Om te beginnen vertelde Kallen iets over Shanhou. “Dat dorpje stond vroeger al bekend als de woeligste parochie van heel Oost-Mongolië. Tot nu toe verdient het die faam nog ten volle. Bij de woeligste christenen moet men woelige missionarissen plaatsen, zegt mijn vrolijke confrater Conard. Hierin zal ik hem niet tegenspreken. Het voornaamste is dat die onrustige mensen ons toch veel voldoening verschaffen.
De meeste van onze parochianen waren tien, vijftien jaar geleden nog ellendige heidenen. Thans zijn het de allervroomste kinderen van onze Moeder, de heilige Kerk. Met de 170 volwassenen die wij dit jaar gedoopt hebben telt onze parochie thans 1.600 christenen. Dat verheugt het hart van de missionaris. Dat beurt hem op en geeft hem nieuwe moed te midden van de beslommeringen van alle aard”.
De overval van de rovers was een aardig voorbeeld van die beslommeringen. Dat de missionarissen goed aten en op z’n tijd hun pijpje rookten was in het artikel niet te lezen. Wel dat ze hun ‘geestelijke lezing begonnen en naar gewoonte het rozenhoedje baden’. Ook meldde Kallen dat diverse christenen tijdens het opdragen van de mis ‘tot de heilige Tafel naderden om in de nuttiging van het ‘brood der sterken’ [communie] nieuwe krachten te putten en hulp te vinden’.
Pastoor Conard, de slimme confrater, maakte Hubert in het artikel duidelijk, was geen moment bang geweest. “De eerwaarde pater, die in al de Chinese sluwheden volkomen thuis is, wist genoeg dat hij niets te vrezen had met het voeren van stoute taal. Hij was immers zeker dat noch de verrader, noch de hoofdman van de rovers het voor hun verantwoording zouden durven nemen een Europese residentie af te branden of een missionaris te doden”.
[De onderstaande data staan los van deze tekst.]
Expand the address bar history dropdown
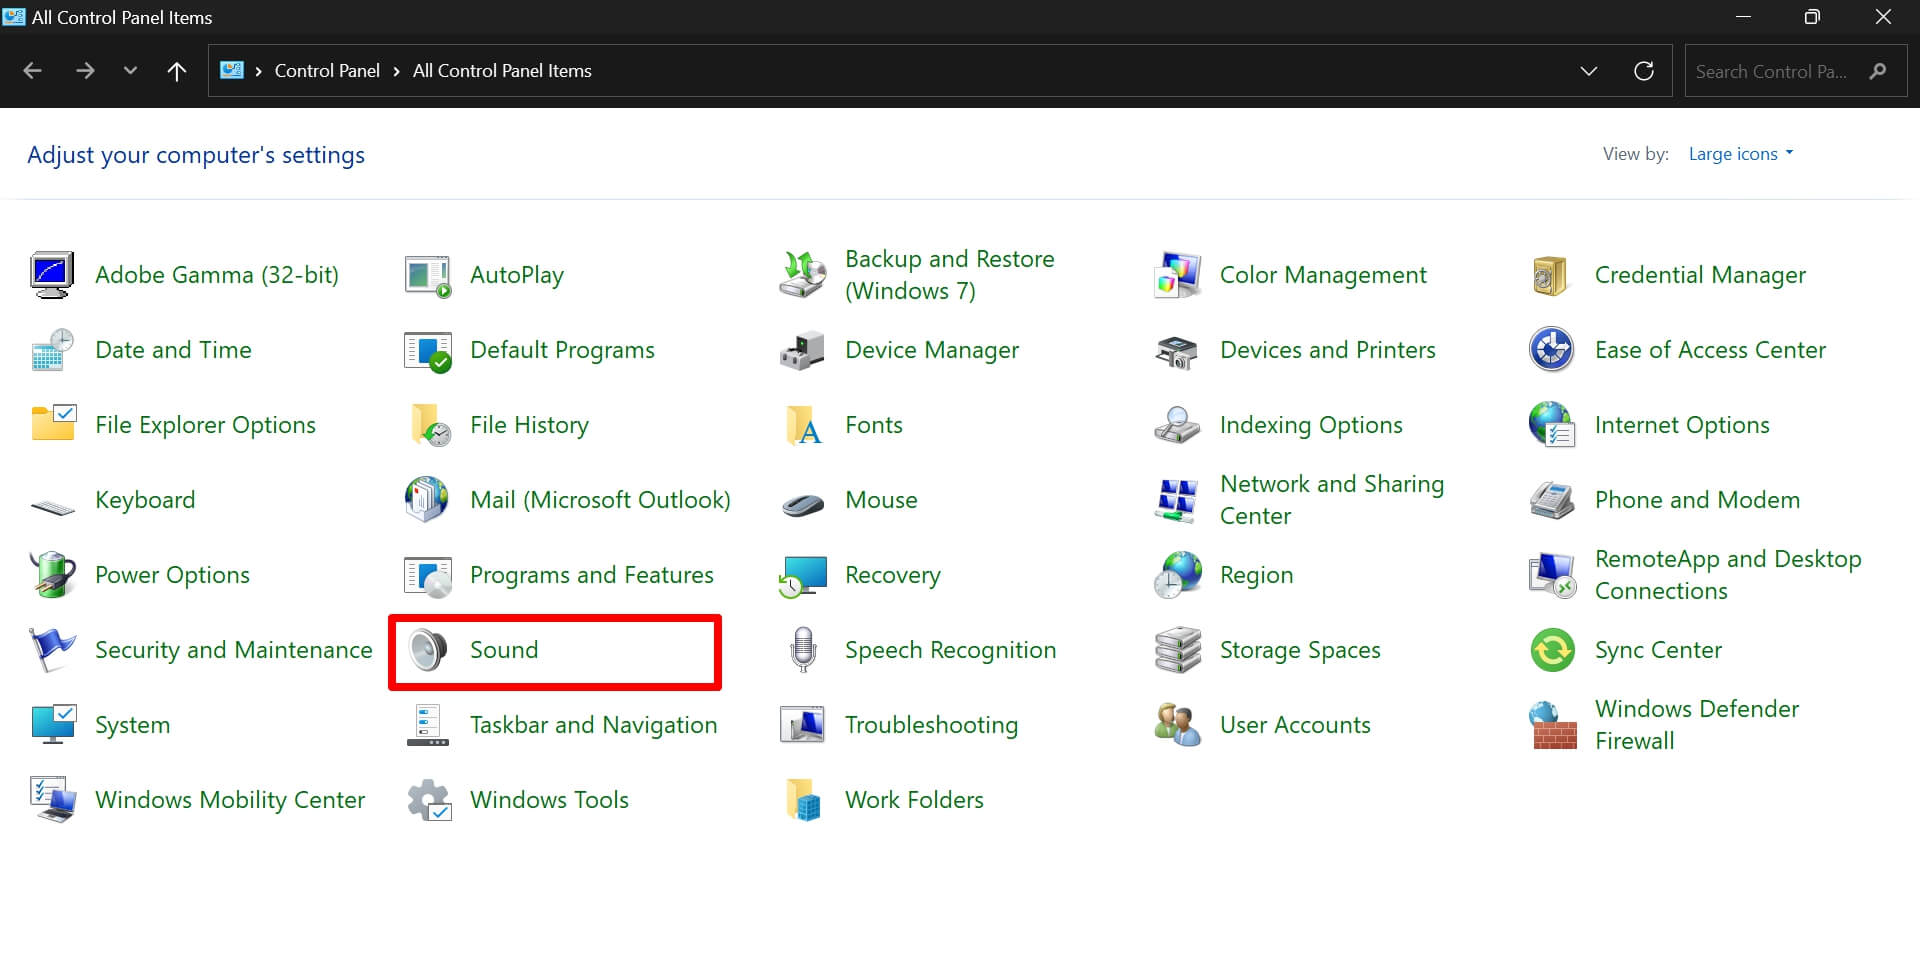 pyautogui.click(x=1588, y=71)
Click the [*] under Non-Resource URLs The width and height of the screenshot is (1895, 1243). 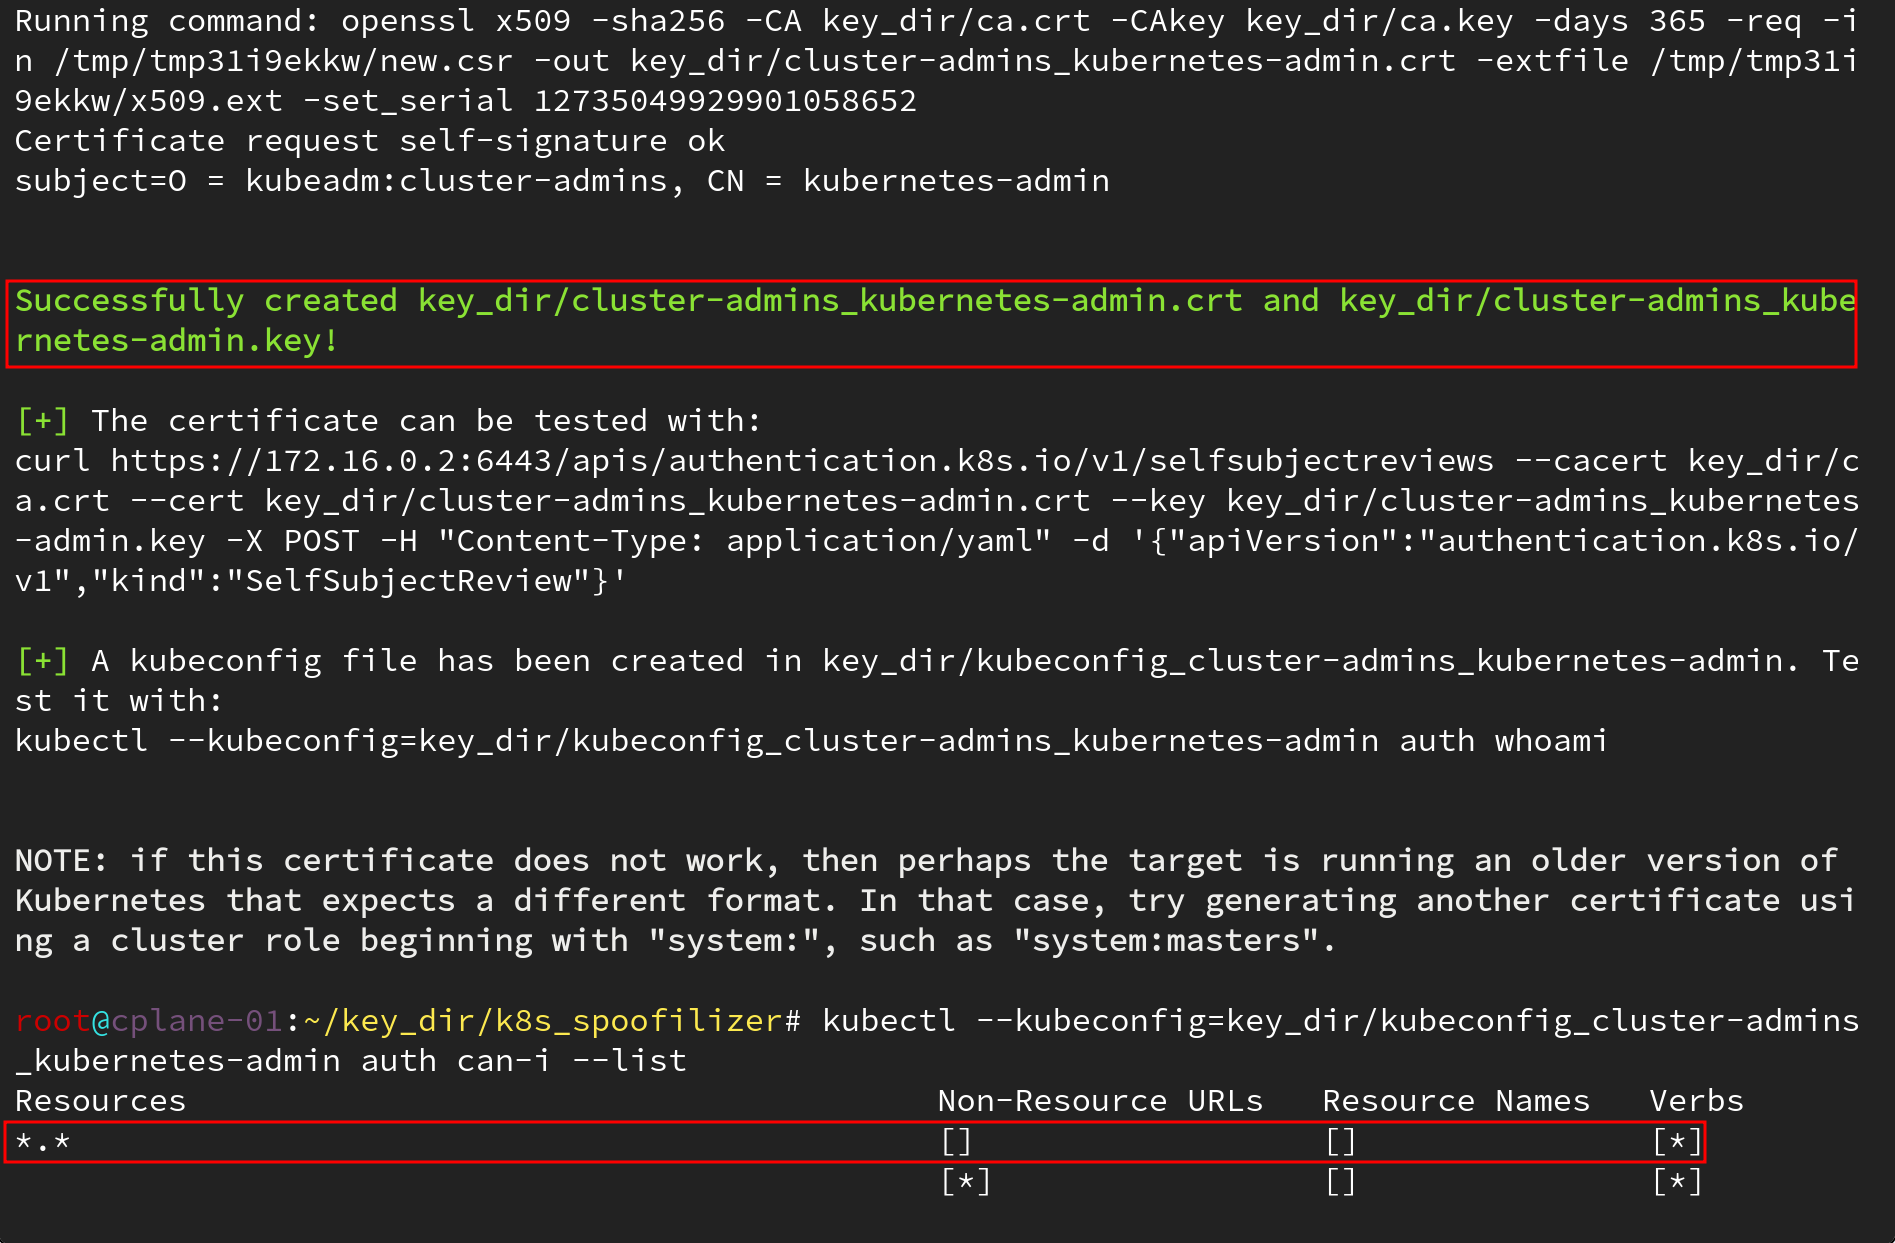tap(965, 1182)
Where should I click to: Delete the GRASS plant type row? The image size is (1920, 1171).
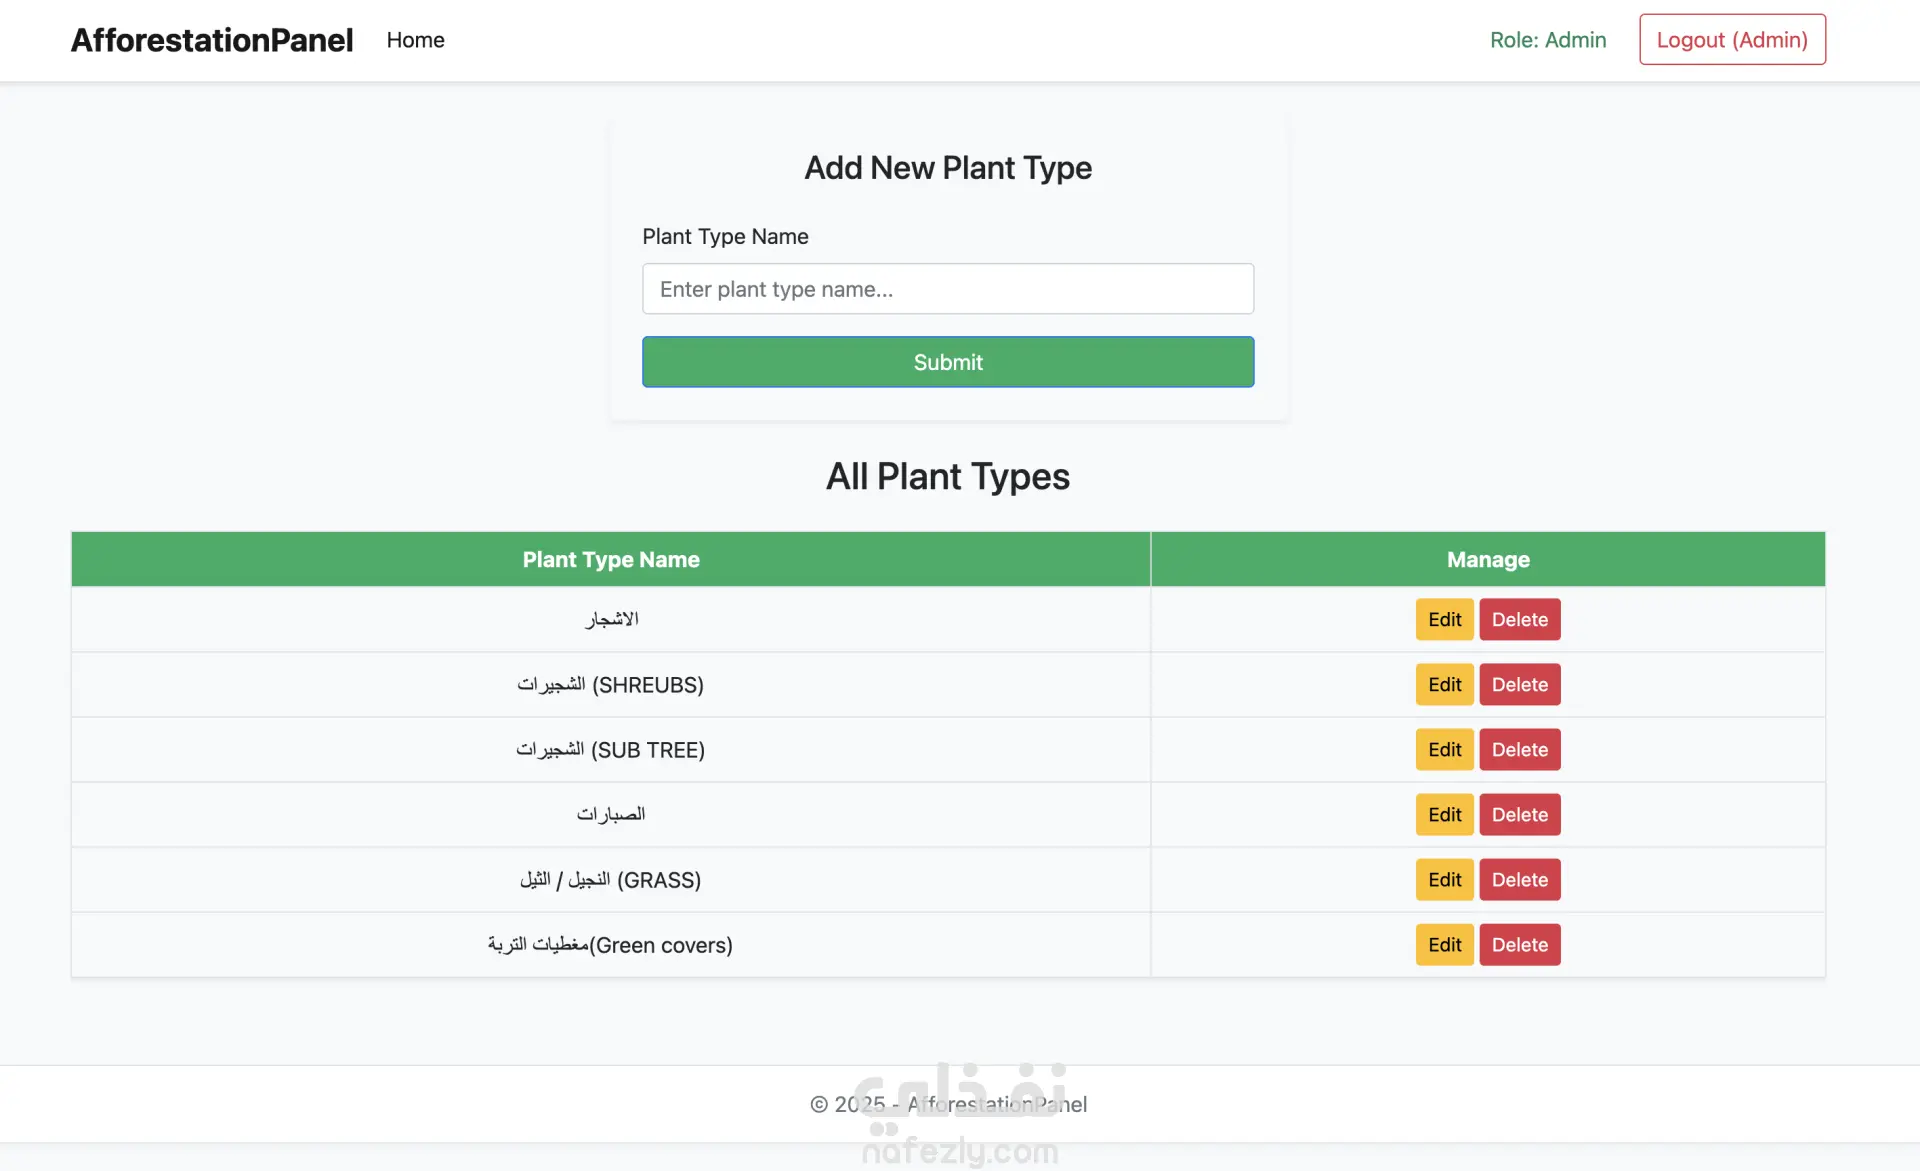pyautogui.click(x=1519, y=880)
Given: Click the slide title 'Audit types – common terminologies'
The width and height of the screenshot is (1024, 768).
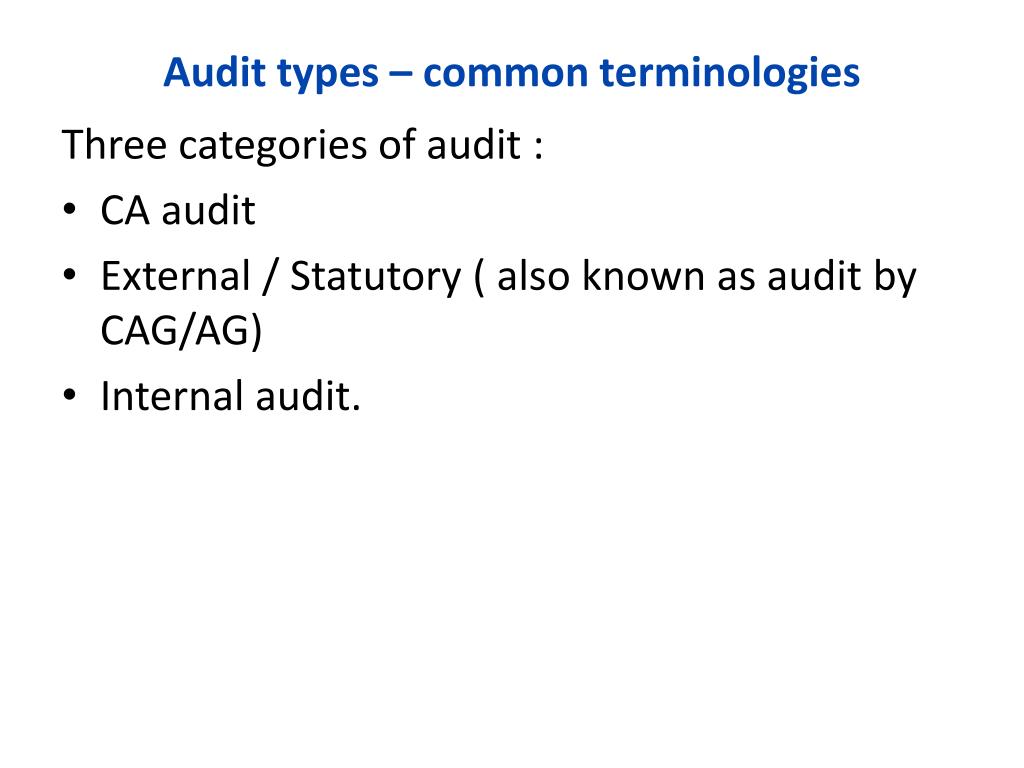Looking at the screenshot, I should (511, 74).
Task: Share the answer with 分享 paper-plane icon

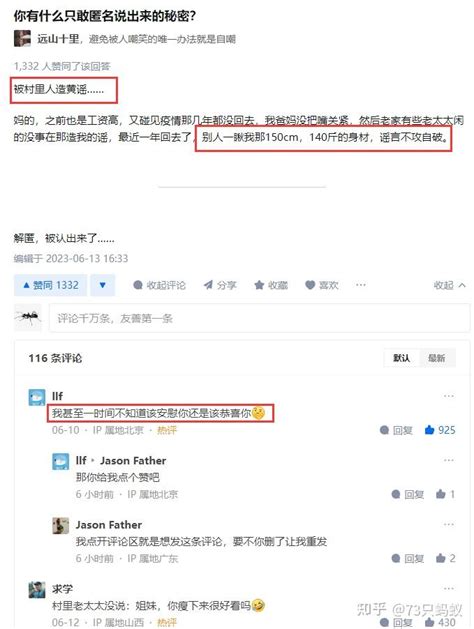Action: click(x=220, y=285)
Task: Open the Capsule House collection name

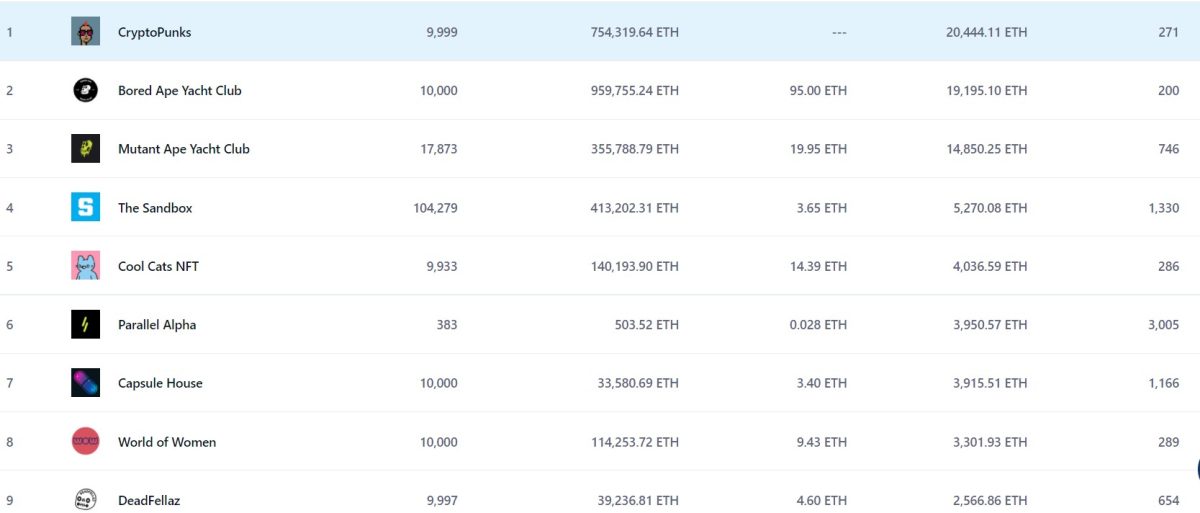Action: [160, 383]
Volgens de tekst in het missieblad werd de overloper, ‘de verloren zoon’, nog ongenadiger aangepakt dan in de brief die Hubert aan zijn broer schreef. “In onze kamer gekomen viel hij op zijn knieën en barstte los in een vloed van tranen. Ook de bemiddelaars smeekten om vergiffenis voor hem. Pater Patricius haalde de schuldige, die nog altijd geknield lag, zo duchtig door over de hel dat men de tanden van de ongelukkige van angst hoorde klapperen”.
Als je het artikel leest was er van gevaar dus niet al te veel sprake geweest. Kallen eindigde evenwel met de woorden: “Bidden wij Onze Lieve Heer dat hij ons beware van het alles behalve aangenaam bezoek, een bende vervaarlijke bandieten”.
Aan zijn broer richtte Hubert een soortgelijk verzoek. “Ik heb juist een jonge jachthond uit Tianjin ontvangen. Wij maken het goed. Ik bid dagelijks voor u. Vergeet mij niet in uwe gebeden”.
Het was de eerste persoonlijke kennismaking van Hubert Kallen met de baanstropers die in de laatste jaren van de negentiende eeuw veelvuldig rondtrokken door het gebied dat onder geestelijke leiding van Mgr. Abels stond.